With no candidate to reelect, Obama for America has morphed into Organizing for Action, an issues advocacy group. OFA will, to quote its website, “support President Obama in achieving enactment of the national agenda Americans voted for on Election Day 2012.”
There’s just one problem: What if President Obama backs away from the very agenda that his campaign is pushing? That might be happening.
In his second inaugural address, President Obama proclaimed: “We will respond to the threat of climate change, knowing that the failure to do so would betray our children and future generations.” Yesterday’s New York Times, however, suggests that the President is not going to live up to his own rhetoric. If the Times’ interpretation is correct, the President is inclined to approve the Keystone XL pipeline, a move that will be considered a big stick-in-the-eye to environmentalists who helped reelect him.
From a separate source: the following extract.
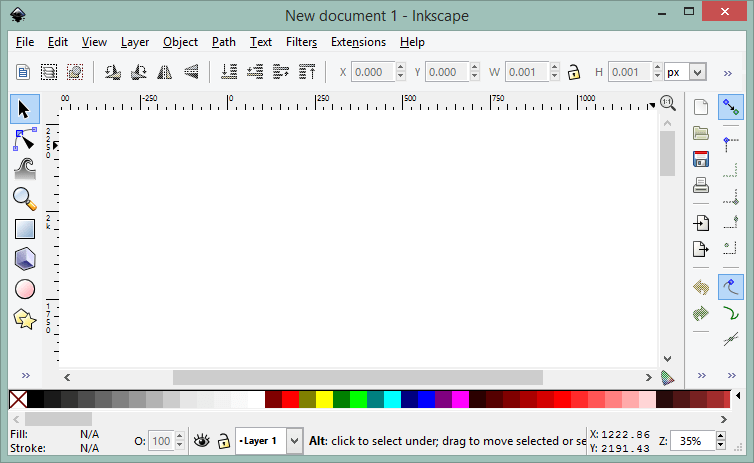Toggle Layer 1 visibility eye icon
Viewport: 754px width, 463px height.
201,440
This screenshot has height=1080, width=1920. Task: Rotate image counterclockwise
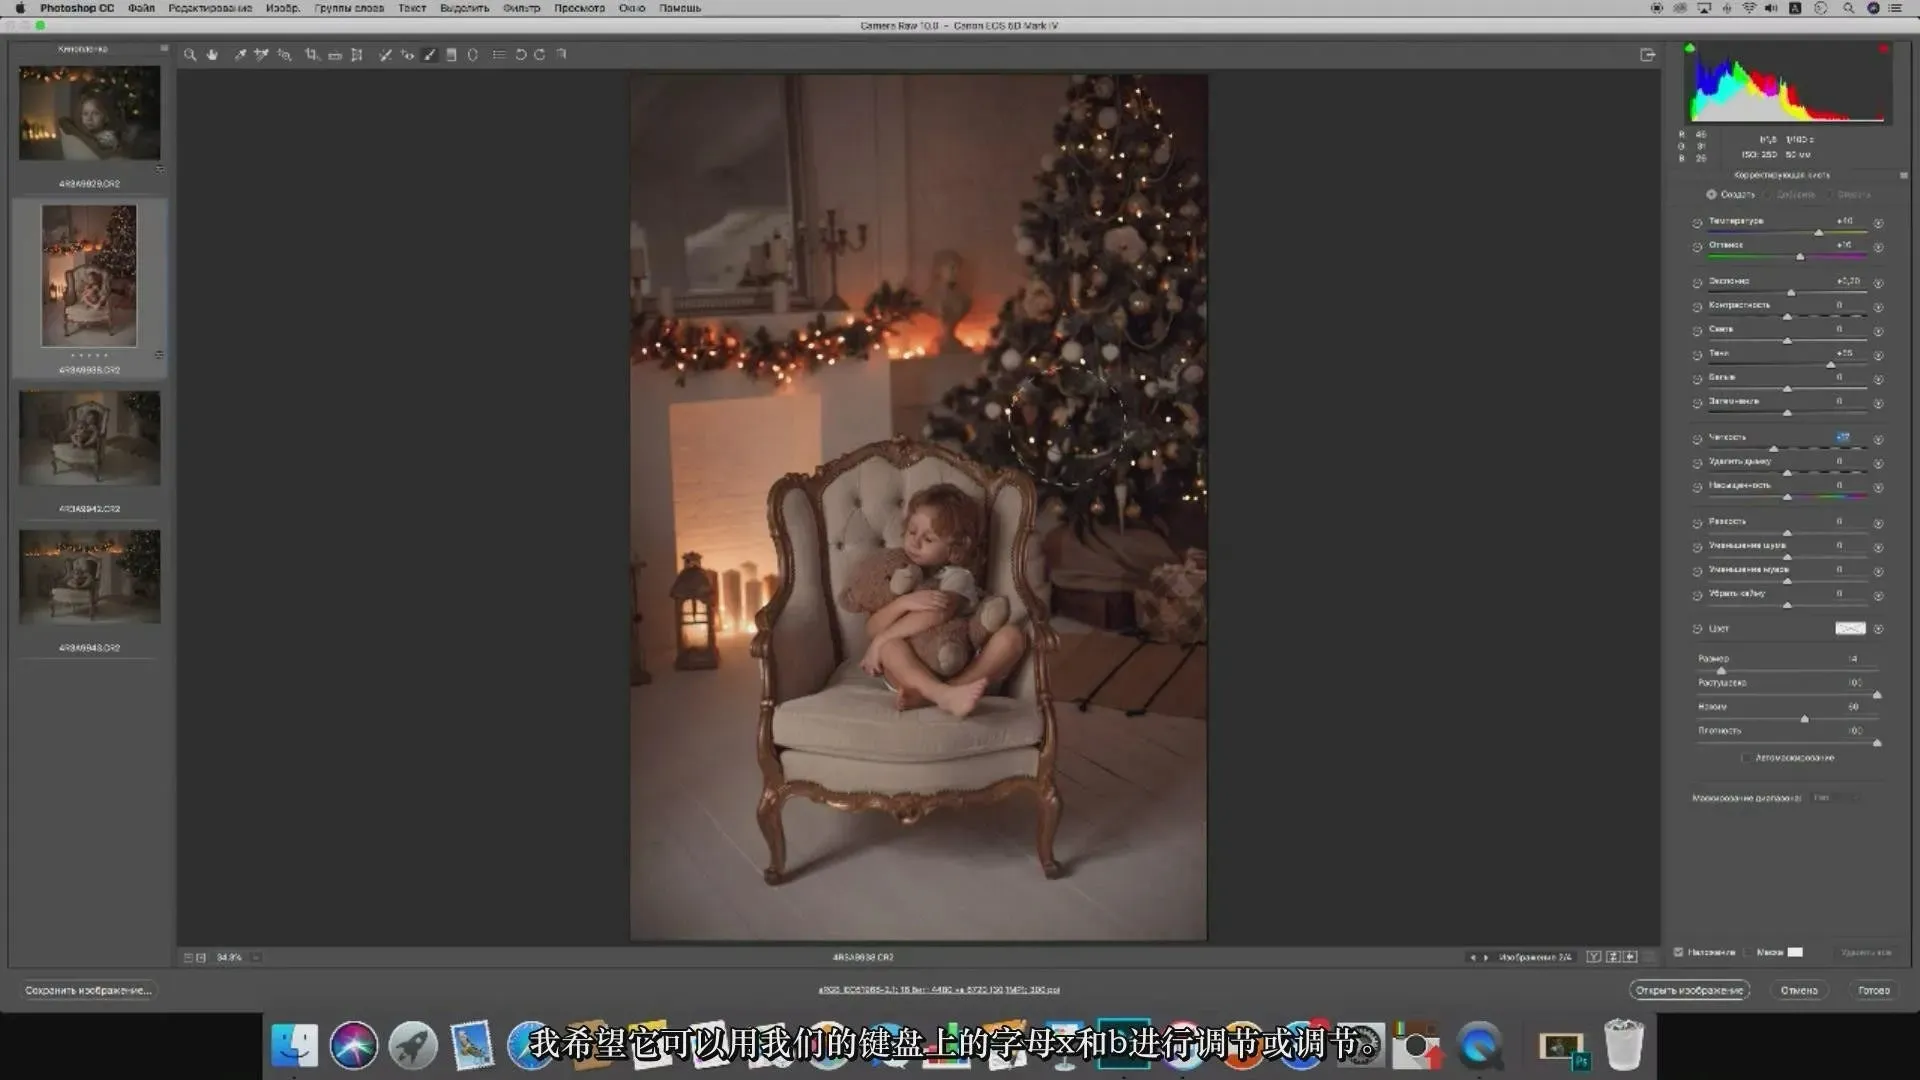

But while the President might be getting wobbly on climate change, his grassroots campaign supporters are not. And they are getting organized. Last Saturday, I joined hundreds of pro-Obama activists meeting in midtown Manhattan as part of the effort to shape New York for Action, a local branch of OFA. (I’m talking about the people who hand out the literature and get out the vote, not the ones who are always emailing and asking for $56.) Delving into the issue at the meeting’s Climate Change breakout session, OFA members were lined up against Keystone, understanding that using the pipeline to tap the Alberta Tar Sands (and billions of tons of carbon) moves us in the wrong direction.
But the point of the OFA meeting was not just to talk about issues – it was to begin building the infrastructure needed to advance progressive policies. Assuming OFA’s rich database and online organizing tools are provided to OFA members as promised, these assets will soon be put to work changing public opinion about critical issues – and presumably a good amount of this work will be to oppose Keystone. It won’t just be environmental groups taking on the President, it will be his own campaign.
What is one to make of this situation? Well, New York Attorney General Eric Schneiderman’s remarks at the opening of the OFA meeting were right on point. Schneiderman spoke of the importance of “transformational politics,” the changing of the hearts and minds of Americans. One has to give credit to the contemporary conservative movement, he noted. Over the past thirty years, they have moved Americans into a mindset of thinking that “all government is bad.” One might not like their views, but you cannot deny that by waging a constant campaign of ideas, conservatives have had a big influence.
While not as effective as conservatives during recent decades, the progressive movement has had at least some success. Schneiderman highlighted the sea change in opinion over marriage equality, pointing out that “transactional” political progress (i.e., legislation) is only being made because of the transformational politics that preceded it. (Let’s remember, that with respect to marriage equality, Obama himself was rather late to the party.) Schneiderman urged OFA members to push for political transformation on other issues, assuring the group that elected officials will follow the progress made on the transformational political front.
And so the stage is set for Obama for America, er, I mean, Organizing for Action, to take on Obama over Keystone. As a former staffer for Howard Dean’s presidential campaign, I see this development as a continuation of the political experiment that began with Dean’s heavy focus on using the internet to empower supporters. Dean campaign manager Joe Trippi’s obsession with giving Dean supporters the tools to organize on their own (and not just within a formal campaign hierarchy) appealed to many of us not just because it was smart, but also because it was a little bit dangerous. If you empower supporters, you lose some control of your message and your campaign. What if your supporters turn against you? With OFA becoming an issues advocacy group, the risk is even higher. After all, OFA members are not just choosing between two candidates, they have myriad policy options before them.
OFA’s evolution might not carry the same self-consciousness that the Dean campaign’s “internet revolution” had, but it too marks a new phase of the great American experiment. Members of this progressive coalition will probably be well served by reflecting on the situation and thinking about how to use OFA to help bring about transformational change. When it comes to climate change, will Obama be more inclined to listen to members of his own campaign who speak out against Keystone than he is to listen to “outside” environmental groups? Perhaps. And it might make for an interesting political brouhaha. But if Schneiderman is right (and I think he is), we need to be thinking about how to leverage OFA’s resources to change hearts and minds over the long-term, not just to pressure the president over the short-term. I’m not suggesting environmentally minded OFA members let the President off the hook on the issue – just that we keep the ultimate goal in mind.